Indeed the import button is there staring me in the face. Not sure how I lost it! I suppose it is just a matter of familiarising oneself with the layers of navigation and toolbars.

By copying the variable definitions, I mean that were CSV import to be useful, one needs to be able to import another CSV with the same datatype definitions. I’ve not worked out how to do that with Add to View, but perhaps the bottom line is to use a self-describing data format. No worries.

Thanks again

Joel - I now understand from Doua that uploading the test data as SAS-file instead of csv-file was her solution: The variable formats were automatically recognised and she was able to run some basic statistics tests on the data. Note that Opal also accepts files from Stata, SPSS, SQL, and more. It is probably good to communicate this to data owners as a possible alternative upload route.

Hi Yannick,

I’d like to clarify the datashield login procedure for a multi-node setup with an OpenID Connect provider common to all nodes.

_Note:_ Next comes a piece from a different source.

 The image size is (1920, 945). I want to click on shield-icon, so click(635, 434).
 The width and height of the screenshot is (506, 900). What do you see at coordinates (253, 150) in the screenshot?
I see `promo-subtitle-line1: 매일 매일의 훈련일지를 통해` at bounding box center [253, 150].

Will the datashield user need to:

  • log into the web UI of each opal node
  • generate a personal access token
  • copy-paste that into a list of login details

Have I missed a simpler solution that doesn’t require the user to perform per-node bureaucracy?

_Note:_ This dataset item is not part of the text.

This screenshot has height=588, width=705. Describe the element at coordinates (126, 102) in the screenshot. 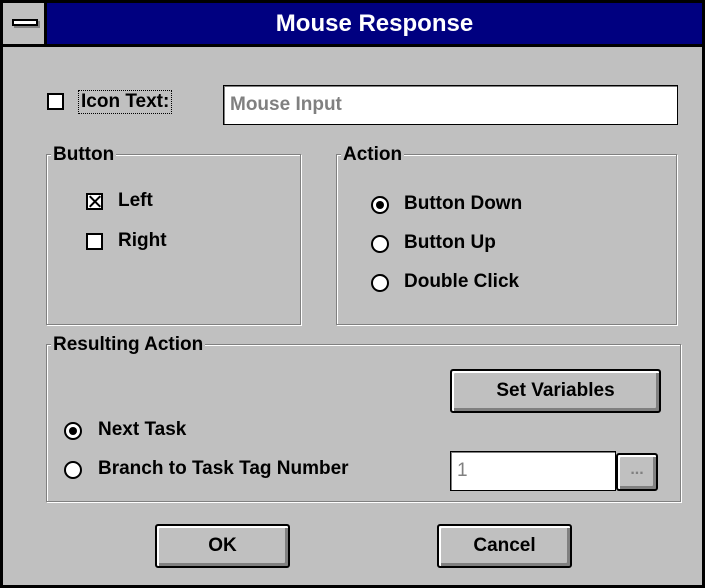

I see `icon-text-label: Icon Text:` at that location.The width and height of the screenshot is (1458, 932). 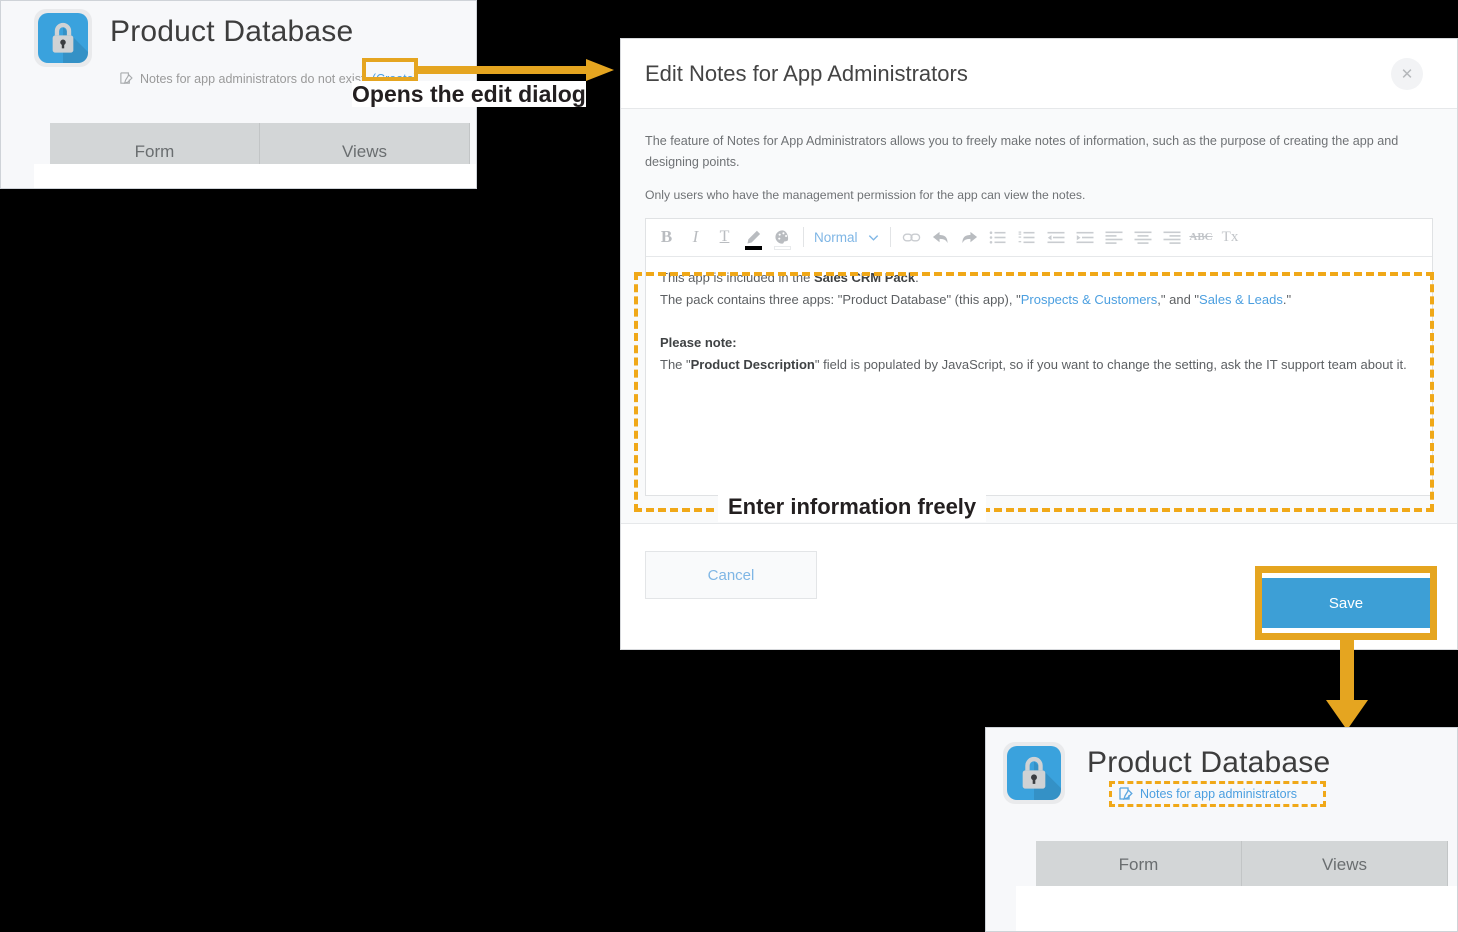 I want to click on align-right-icon, so click(x=1172, y=237).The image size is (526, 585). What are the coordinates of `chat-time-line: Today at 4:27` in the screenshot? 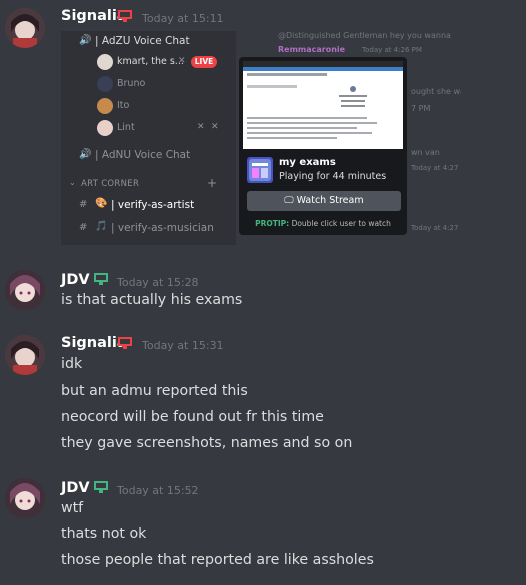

Exactly, this per-node bureaucracy is only required once, whereas making the OIDC dance would have to be done each time the token has expired, for each node. The personal access token is the most suitable and safer way to authenticate using an API, as opposed to OIDC that is for human interaction (function call that redirects to a web browser, then callback to the “script”, is a bit weird). See also this Personal access token description.


It would still be ideal to me if there were some way to facilitate this dance when a user needs to acquire PATs from multiple nodes and compose a login script. I also note that creating a PAT requires four clicks and a text input in the UI.

So if we were to facilitate the login but still require the user to copy-paste, it would be something like:

  • Give the user an interface that allows them to click through a list of links to /ui/index.html#!profile for each node, with a form to paste in the collected tokens
  • Clicking on a link opens a window where the user authenticates, clicks Add Access Token, copies the token to the form, enters name, clicks Analyse and Use DataSHIELD and Save
  • Once all collected tokens have been pasted into the form, it spits out an R datashield login sciript.

Otherwise, I can imagine using a web driver to execute the same flow, with user input at authentication. But distributing a web driver-based app to non-tech-savvy users is not ideal.

The third option would indeed involve a script opening a web browser to authenticate then using that OIDC flow to define a PAT with an Opal REST API. I’m not sure whether cross-site protections would make this difficult.



What you would expect is a kind of dashboard for the DataSHIELD nodes. That could also include some admin tools for monitoring the different node states. There is no such application right now.

What I can propose:

  • facilitate the creation of PATs in the Opal interface, by adding a more obvious link in the landing page and shortcuts + simplified forms for creating PATs for different common purposes (like DataSHIELD, data import/export, SQL etc.)
  • add some functions in opalr R package to login using OIDC (the weird OIDC dance initiated from a script, not sure it works from Rstudio server by the way) and to create PATs.


+1 for quick links to get PATs as a quick solution. I don’t mind where the start page is as long as it can be reached from a fixed URL, but it should then be at most three clicks to generate, copy and save the PAT, at least for DataSHIELD access since for that case you expect the user has minimal interest in the specific content of one node.

AFAICT, to use OIDC from a script requires knowing the client ID and listening on a port on localhost for the returned id/access token. No, opening a port won’t work in rstudio server, at least not when run on another host. But OIDC login from script by itself is not as useful as performing multiple OIDC logins from a script/CLI and returning a personal access token for each node in a way that you can then just paste that code into RStudio (server or otherwise).

And yes, I suppose users would find node status information to be helpful.